- _ВАШЕ ЗАДАНИЕ_
В приведенном ниже тексте о скептицизме найдите предложение «Но утонченные скептики-философы впадаютъ въ непослѣдовательность противоположнаго характера.» и переведите его на английский язык.

- _ТЕКСТ ДЛЯ ЧТЕНИЯ_
— Я замѣчаю однако, Филонъ, сказалъ Клеанѳъ, и замѣчаю это какъ на твоемъ примѣрѣ, такъ и на примѣрѣ всѣхъ скептиковъ-теоретиковъ, что ваше ученіе и ваши дѣянія одинаково не согласуются другъ съ другомъ, какъ въ наиболѣе туманныхъ теоретическихъ положеніяхъ, такъ и въ вашемъ поведеніи въ обыденной жизни. Гдѣ только очевидность налицо — вы придерживаетесь ея, несмотря на исповѣдуемый вами скептицизмъ, и я замѣчаю притомъ, что нѣкоторые изъ васъ настолько-же рѣшительны [въ своихъ взглядахъ], какъ тѣ, которые признаютъ себя большими сторонниками достовѣрности и увѣренности. И дѣйствительно, развѣ не былъ-бы смѣшонъ человѣкъ, который заявилъ-бы, что онъ отвергаетъ объясненіе, данное Ньютономъ чудесному явленію радуги, отвергаетъ потому, что объясненіе это даетъ намъ мельчайшій анализъ свѣтовыхъ лучей, т. е. касается предмета, по истинѣ слишкомъ утонченнаго для человѣческаго пониманія? А что-бы ты сказалъ про человѣка, который, не имѣя никакихъ частныхъ возраженій противъ аргументовъ Коперника и Галилея относительно движенія земли, отказался-бы согласиться съ ними на томъ общемъ основаніи, что такого рода предметы слишкомъ возвышенны и далеки, чтобы быть объясненными при помощи узкаго и обманчиваго человѣческаго разума?
Правда, существуетъ, какъ ты это вѣрно замѣтилъ, особый видъ грубаго и невѣжественнаго скептицизма: послѣдній наполняетъ толпу общимъ предубѣжденіемъ противъ того, что не легко ею понимается и заставляетъ ее отвергать всякій принципъ, требующій для своего доказательства и установленія тщательнаго размышленія. Но этотъ видъ скептицизма пагубенъ для знанія, а не для религіи: вѣдь мы видимъ, что тѣ, кто особенно твердо его придерживается, часто принимаютъ не только великія истины теизма и естественнаго богословія, но даже самыя нелѣпыя положенія, которыя рекомендуетъ имъ традиціонное суевѣріе. Они твердо вѣрятъ въ вѣдьмъ, хотя не желаютъ ни повѣрить, ни вслушаться въ самое простое положеніе Евклида. Но утонченные скептики-философы впадаютъ въ непослѣдовательность противоположнаго характера. Они проникаютъ со своими изысканіями въ самые темные уголки науки и каждый отдѣльный шагъ ихъ сопровождается ихъ согласіемъ сообразно той очевидности, которую они находятъ. Они даже принуждены сознаться, что самыми темными и далекими являются какъ разъ объекты, которые всего лучше объяснены философіей; и дѣйствительно, свѣтъ уже анализированъ, истинная система небесныхъ тѣлъ открыта и удостовѣрена, — но питаніе тѣлъ до сихъ поръ остается неизъяснимой тайной, сцѣпленіе частицъ матеріи — все еще непонятно для насъ. Поэтому, такіе скептики принуждены въ любомъ вопросѣ разсматривать особливо очевидность каждаго отдѣльнаго доказательства и сообразовать свое согласіе съ той степенью очевидности, которую они находятъ. Такъ поступаютъ они во всѣхъ естественныхъ, математическихъ, моральныхъ и политическихъ наукахъ. Но почему-же, спрашивается, не поступать также въ наукахъ богословскихъ, въ религіи? Почему именно только выводы такого рода должны быть отвергаемы на основаніи общаго предположенія о немощи человѣческаго разума и безъ спеціальнаго разбора ихъ очевидности? Развѣ такое неравномѣрное отношеніе не является яснымъ доказательствомъ предубѣжденія и пристрастія?

- _ИЗВЛЕЧЕННЫЕ ДАННЫЕ_
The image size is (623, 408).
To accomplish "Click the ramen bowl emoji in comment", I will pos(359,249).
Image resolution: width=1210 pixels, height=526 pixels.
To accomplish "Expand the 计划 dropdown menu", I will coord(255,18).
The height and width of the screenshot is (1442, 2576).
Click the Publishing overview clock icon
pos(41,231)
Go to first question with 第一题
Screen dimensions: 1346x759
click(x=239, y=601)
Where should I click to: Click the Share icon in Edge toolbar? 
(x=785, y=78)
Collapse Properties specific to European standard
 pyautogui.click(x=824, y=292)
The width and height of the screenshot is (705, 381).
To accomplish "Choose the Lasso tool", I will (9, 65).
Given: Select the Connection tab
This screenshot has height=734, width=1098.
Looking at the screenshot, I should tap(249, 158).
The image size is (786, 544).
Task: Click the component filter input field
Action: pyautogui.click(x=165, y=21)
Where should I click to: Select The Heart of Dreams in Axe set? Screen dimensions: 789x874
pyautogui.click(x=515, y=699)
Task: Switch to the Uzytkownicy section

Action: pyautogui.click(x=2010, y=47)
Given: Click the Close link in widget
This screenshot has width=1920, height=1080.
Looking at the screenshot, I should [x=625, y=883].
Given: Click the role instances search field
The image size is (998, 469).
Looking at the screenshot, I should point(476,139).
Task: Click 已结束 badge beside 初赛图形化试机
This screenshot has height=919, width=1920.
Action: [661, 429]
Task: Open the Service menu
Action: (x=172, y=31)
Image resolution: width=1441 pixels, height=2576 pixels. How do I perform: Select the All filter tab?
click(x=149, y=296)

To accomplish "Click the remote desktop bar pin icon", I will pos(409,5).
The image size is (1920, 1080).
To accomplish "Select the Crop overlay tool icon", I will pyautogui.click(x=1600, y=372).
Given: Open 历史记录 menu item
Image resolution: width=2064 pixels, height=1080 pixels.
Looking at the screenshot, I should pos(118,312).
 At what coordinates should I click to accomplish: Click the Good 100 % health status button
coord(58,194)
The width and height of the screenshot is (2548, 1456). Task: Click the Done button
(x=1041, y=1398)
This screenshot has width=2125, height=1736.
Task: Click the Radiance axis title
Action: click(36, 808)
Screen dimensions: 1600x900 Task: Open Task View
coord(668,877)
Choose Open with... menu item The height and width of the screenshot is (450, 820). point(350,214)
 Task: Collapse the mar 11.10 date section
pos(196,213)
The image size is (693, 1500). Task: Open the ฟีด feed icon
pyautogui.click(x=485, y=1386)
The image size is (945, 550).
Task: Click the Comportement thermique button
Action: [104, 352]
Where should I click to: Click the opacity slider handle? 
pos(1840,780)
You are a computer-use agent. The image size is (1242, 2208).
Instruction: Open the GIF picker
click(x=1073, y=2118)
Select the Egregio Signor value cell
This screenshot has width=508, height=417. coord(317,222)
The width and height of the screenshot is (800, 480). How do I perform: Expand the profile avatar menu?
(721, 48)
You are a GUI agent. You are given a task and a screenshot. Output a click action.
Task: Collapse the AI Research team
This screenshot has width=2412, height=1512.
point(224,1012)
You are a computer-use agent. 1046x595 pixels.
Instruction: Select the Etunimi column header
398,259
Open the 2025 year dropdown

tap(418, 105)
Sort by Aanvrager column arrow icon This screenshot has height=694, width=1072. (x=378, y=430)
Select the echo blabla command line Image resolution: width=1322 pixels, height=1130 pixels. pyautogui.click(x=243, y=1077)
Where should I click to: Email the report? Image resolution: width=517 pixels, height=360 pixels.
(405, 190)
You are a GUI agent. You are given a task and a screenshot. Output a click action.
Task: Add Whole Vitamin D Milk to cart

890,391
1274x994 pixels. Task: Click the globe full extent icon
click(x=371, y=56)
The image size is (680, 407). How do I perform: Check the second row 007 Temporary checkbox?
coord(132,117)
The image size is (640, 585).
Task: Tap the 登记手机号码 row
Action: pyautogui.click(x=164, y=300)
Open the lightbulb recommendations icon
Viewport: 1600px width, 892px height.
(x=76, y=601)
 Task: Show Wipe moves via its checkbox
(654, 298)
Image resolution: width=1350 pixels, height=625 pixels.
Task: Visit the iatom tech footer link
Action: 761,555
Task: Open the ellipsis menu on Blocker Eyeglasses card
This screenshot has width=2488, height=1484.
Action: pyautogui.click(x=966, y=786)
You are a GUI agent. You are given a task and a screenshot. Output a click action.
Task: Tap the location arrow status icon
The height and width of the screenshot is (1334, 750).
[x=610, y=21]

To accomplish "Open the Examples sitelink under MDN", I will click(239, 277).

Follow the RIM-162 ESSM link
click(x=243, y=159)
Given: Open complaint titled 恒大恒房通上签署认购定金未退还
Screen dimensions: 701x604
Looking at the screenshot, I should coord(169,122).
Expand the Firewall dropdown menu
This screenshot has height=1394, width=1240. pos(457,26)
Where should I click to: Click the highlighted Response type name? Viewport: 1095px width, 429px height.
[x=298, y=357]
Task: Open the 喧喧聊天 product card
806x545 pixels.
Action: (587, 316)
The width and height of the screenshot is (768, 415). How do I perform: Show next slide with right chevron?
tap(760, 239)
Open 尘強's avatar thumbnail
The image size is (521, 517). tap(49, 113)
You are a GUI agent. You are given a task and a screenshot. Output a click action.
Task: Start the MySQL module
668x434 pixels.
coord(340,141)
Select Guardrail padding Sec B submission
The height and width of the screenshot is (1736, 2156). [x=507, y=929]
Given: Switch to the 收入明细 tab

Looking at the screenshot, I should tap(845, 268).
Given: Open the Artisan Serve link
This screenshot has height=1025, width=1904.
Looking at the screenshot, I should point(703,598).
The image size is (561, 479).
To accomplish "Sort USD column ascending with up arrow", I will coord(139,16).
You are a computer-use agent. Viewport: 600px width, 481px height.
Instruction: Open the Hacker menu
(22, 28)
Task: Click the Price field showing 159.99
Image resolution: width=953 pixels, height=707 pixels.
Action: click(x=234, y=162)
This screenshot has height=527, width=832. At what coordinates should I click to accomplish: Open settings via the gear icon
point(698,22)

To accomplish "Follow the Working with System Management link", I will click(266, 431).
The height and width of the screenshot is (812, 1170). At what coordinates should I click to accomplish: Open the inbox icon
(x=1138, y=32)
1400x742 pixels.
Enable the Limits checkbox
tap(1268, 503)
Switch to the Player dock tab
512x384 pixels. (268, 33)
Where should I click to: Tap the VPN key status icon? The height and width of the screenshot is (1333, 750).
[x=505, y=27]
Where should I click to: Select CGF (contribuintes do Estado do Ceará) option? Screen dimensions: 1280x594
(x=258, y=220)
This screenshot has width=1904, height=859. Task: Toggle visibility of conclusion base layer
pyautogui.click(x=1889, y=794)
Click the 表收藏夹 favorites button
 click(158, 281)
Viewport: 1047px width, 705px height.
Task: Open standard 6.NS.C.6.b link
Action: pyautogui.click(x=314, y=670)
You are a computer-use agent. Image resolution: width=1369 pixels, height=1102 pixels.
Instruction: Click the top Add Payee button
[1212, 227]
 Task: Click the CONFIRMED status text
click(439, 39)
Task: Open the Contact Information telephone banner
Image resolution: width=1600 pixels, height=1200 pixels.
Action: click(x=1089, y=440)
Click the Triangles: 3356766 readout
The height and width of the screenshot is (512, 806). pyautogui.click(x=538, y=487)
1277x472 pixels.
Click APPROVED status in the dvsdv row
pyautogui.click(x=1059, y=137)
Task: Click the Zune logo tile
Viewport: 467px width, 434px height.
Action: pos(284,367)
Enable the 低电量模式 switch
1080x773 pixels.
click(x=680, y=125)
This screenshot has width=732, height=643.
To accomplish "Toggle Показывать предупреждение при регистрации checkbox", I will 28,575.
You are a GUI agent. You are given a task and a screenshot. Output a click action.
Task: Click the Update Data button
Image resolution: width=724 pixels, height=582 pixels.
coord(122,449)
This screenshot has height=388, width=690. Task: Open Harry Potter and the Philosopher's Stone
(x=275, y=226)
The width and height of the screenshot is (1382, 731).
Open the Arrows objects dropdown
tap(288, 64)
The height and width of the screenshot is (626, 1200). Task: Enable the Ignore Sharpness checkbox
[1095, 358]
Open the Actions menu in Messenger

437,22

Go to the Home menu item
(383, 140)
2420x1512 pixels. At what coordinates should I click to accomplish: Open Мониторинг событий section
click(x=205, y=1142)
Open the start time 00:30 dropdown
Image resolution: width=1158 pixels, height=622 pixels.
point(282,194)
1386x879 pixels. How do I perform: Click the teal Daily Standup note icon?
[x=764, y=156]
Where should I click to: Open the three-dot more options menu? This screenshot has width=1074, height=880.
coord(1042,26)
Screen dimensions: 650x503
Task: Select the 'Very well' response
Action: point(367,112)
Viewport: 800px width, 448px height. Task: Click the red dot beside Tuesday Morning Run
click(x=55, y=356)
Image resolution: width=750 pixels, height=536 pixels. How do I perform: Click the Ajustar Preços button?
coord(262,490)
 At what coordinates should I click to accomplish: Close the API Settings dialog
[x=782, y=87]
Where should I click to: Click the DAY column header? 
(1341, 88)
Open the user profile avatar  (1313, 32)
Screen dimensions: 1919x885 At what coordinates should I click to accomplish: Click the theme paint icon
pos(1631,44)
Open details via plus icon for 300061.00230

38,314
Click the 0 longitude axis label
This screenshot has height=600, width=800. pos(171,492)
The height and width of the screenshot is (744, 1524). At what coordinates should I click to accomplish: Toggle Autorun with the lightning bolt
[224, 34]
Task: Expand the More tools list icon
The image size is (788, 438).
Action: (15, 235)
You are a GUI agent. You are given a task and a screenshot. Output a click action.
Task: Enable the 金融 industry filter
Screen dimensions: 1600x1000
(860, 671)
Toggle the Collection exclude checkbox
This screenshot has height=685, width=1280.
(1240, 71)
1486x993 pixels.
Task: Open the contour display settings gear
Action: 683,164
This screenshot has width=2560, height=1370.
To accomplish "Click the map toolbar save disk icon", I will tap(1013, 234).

- _ПИСЬМЕННЫЙ ОТВЕТ_
But the refined skeptic philosophers fall into an inconsistency of the opposite kind.